A Citizen-Scientist looks at his own COVID

Dispatches from the Front

As we get comfortable with a pandemic becoming endemic, we might be starting to lose a bit of personal, anecdotal data on our own COVID outbreaks. So, in the interest of everyone being their own best advocate for their own health care, I thought I’d share my experience this week:

Wednesday, 2/15/23: What I thought was just a cold yesterday has been confirmed by home antigen test as my 2nd COVID visitation, most likely the Omicron strain that travels more freely than previous versions. Great. I had tested at Noon on Tuesday and was negative. Just over 18 hours later, COVID.

Since I work for a medical provider, and we just did away with wearing masks less than 2 weeks ago, no doubt I’ve drafted through the halls in the wake of someone else’s virulence. I had some IT consultants in town for 3 days of meetings the week before, so there’s no telling from where or whom I got it from. Hopefully no one got it from me earlier this week.

When I had COVID in December of 2021, it was a two-fer: Flu and COVID at the same time, so I wasn’t able to accurately assign symptoms to one or the other. My condition felt more like the regular flu, so I assume that meant that my COVID booster did its job.

I did get the bivalent booster back at Christmas (2022), and it reportedly does its best defense in the first 3 months, so there’s that.

Initial symptoms matched the method of transmission: upper-respiratory issues, congestion, etc. Now on fully Day One of diagnosis, fever. First low-grade, and topping out at 102.3. Fell asleep in the “Isolation Room” fully clothed. No energy. Drinking lots of water.

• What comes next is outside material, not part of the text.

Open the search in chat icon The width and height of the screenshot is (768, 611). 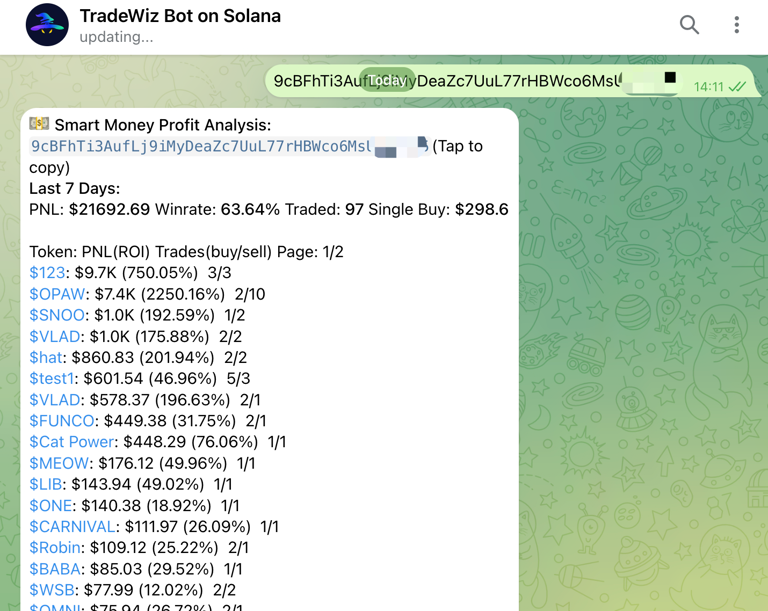[689, 25]
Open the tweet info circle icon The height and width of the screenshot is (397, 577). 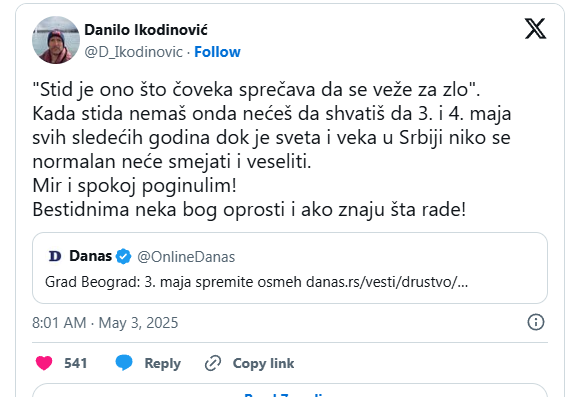click(535, 322)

Thursday, 2/16/23: Fever coming down, but still present. No energy, lots of body aches, sore stomach muscles from coughing. When urinating, I’m struck with something funny: foam on the surface. Not quite like a beer. Quick searches point to a research study in Istanbul, where the COVID virus causes capillary leaks in the cells of the kidney, causing more proteins to spill out. Great.

I’ve said before that COVID is not simply a respiratory viral agent, but looks for attack vectors all over the body. This particular strain, honed and selected for fitness over the last 3 years by few people controlling it’s spread, has gotten better at sticking around in all the wrong places.

Since I’m in relatively good heath, odds are good that my kidneys will heal themselves with no lasting effects.

Friday, 2/17/23: Still tired, but starting to feel better as evidenced by the fact that I’m not sleeping all the time. Sneezing, coughing, and blowing my nose alot. Fever down below 99, and since noon no fever.

Saturday, 2/18/23: Really hopeful to be antigen-negative this morning, but still postive. According to CDC guidelines, I’m supposed to keep the mask until Day 10, unless I have two antigen-negative tests within 48 hours. If I pass those tests, then I can lose the mask as I’m no longer contagious and a risk to those around me.

One thing I’ve noticed between my 2021 and 2023 versions: the 2021 infection really affected my lung capacity. I recall lots more wheezing and shortness of breath back then. So far (cross fingers) everything is more normal already.

Sunday, 2/19/23: Feeling okay. Coughing up junk and a bit of nasal congestion. Still antigen-positive, but a lesser trace on the test. Maybe tomorrow…

In spite of what you see in your own community, YOU are in charge of your own health. If you don’t feel comfortable in crowds without a mask, put on the mask.

I’ve said that if anything good comes out of this experience, it will be a renewed respect for hand washing, and the importance of masks in dealing with any sort of respiratory spread. Recall that during the pandemic years, the flu mortality rate was unusually low.

Hopefully this will be my last post talking about COVID, but sadly, I don’t think so.